● ACTIVITY: Beginning with the line that holds "Swap fill and stroke colors arrow" and ending with the last line below, repeat each line exactly, leaving any pictures out.
== PROVIDED INFORMATION ==
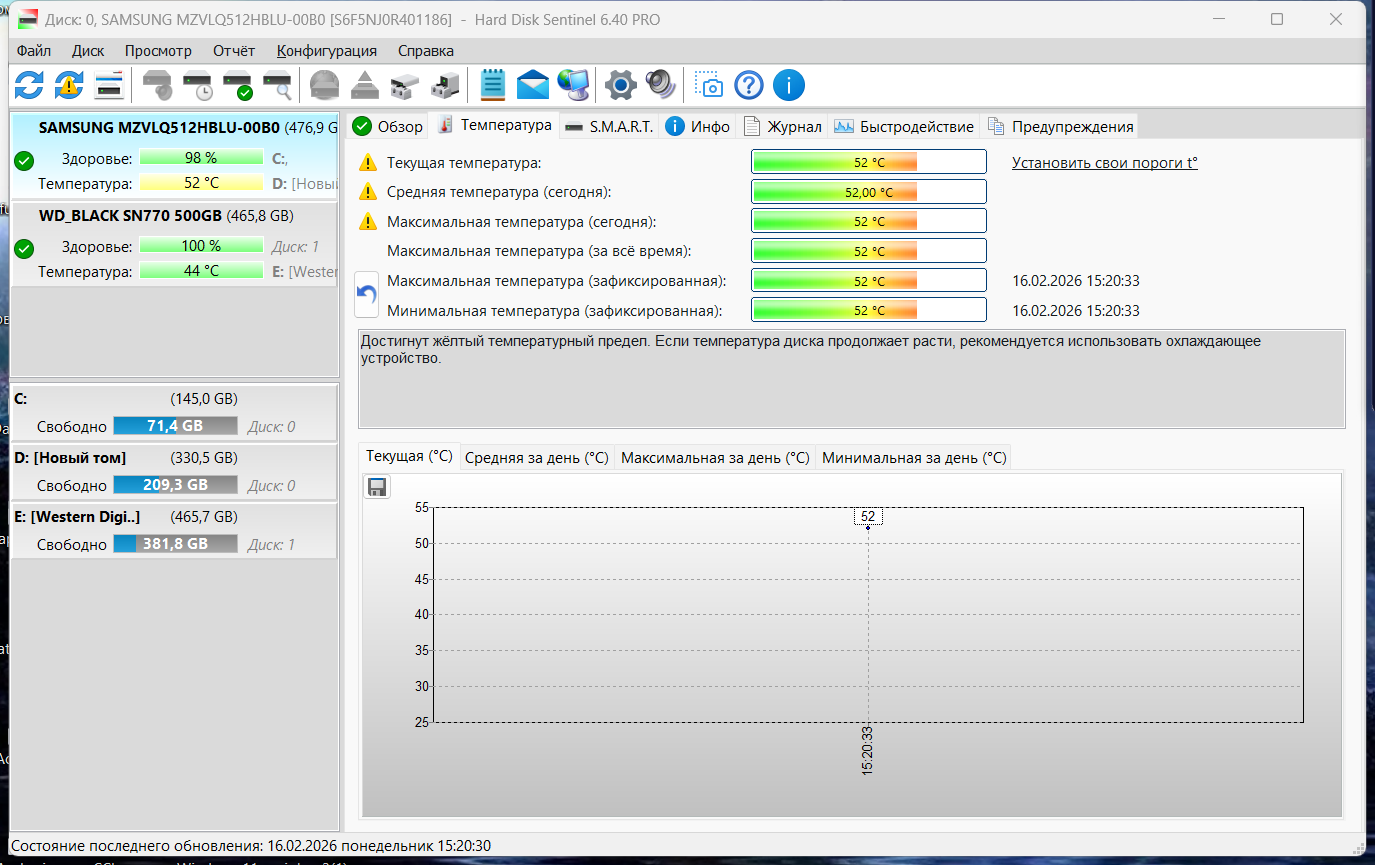
Task: Open the notepad report icon in toolbar
Action: coord(492,85)
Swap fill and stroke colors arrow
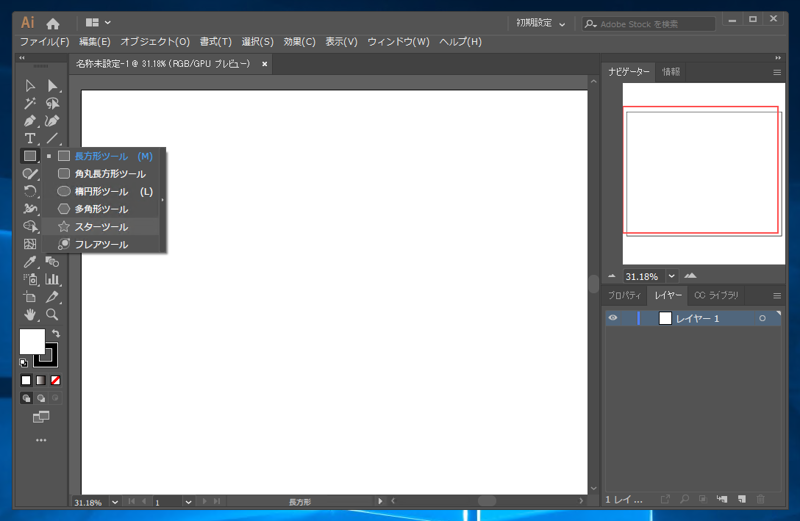The height and width of the screenshot is (521, 800). click(56, 333)
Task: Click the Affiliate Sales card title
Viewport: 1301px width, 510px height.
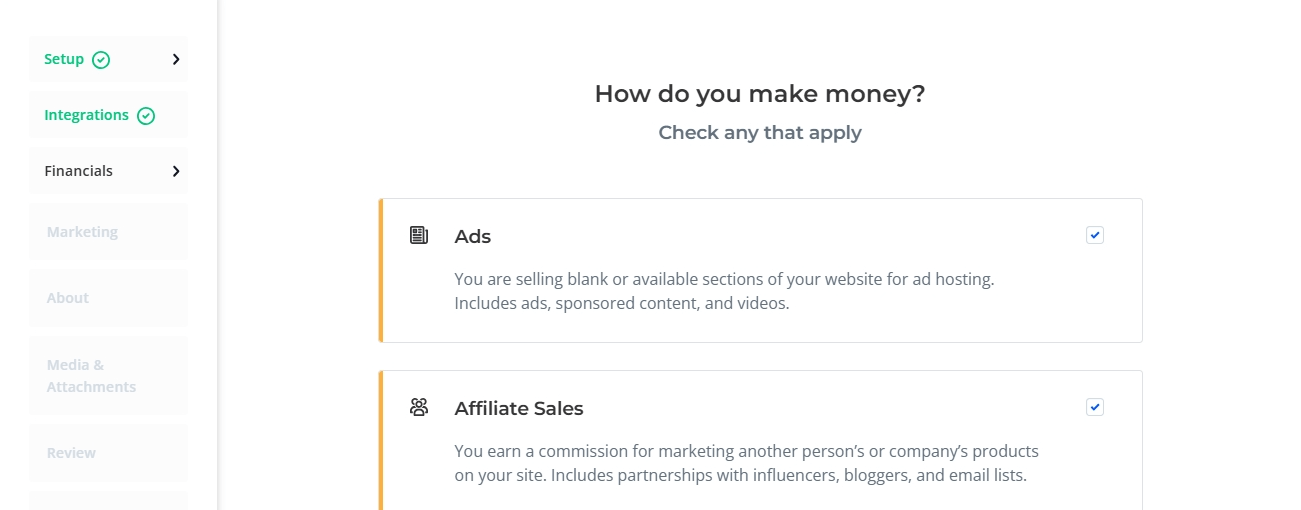Action: [519, 409]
===
● SOLUTION TO THIS EXERCISE:
Swap fill and stroke colors arrow
The height and width of the screenshot is (521, 800). click(56, 333)
Task: Click the Affiliate Sales card title
Viewport: 1301px width, 510px height.
Action: [519, 409]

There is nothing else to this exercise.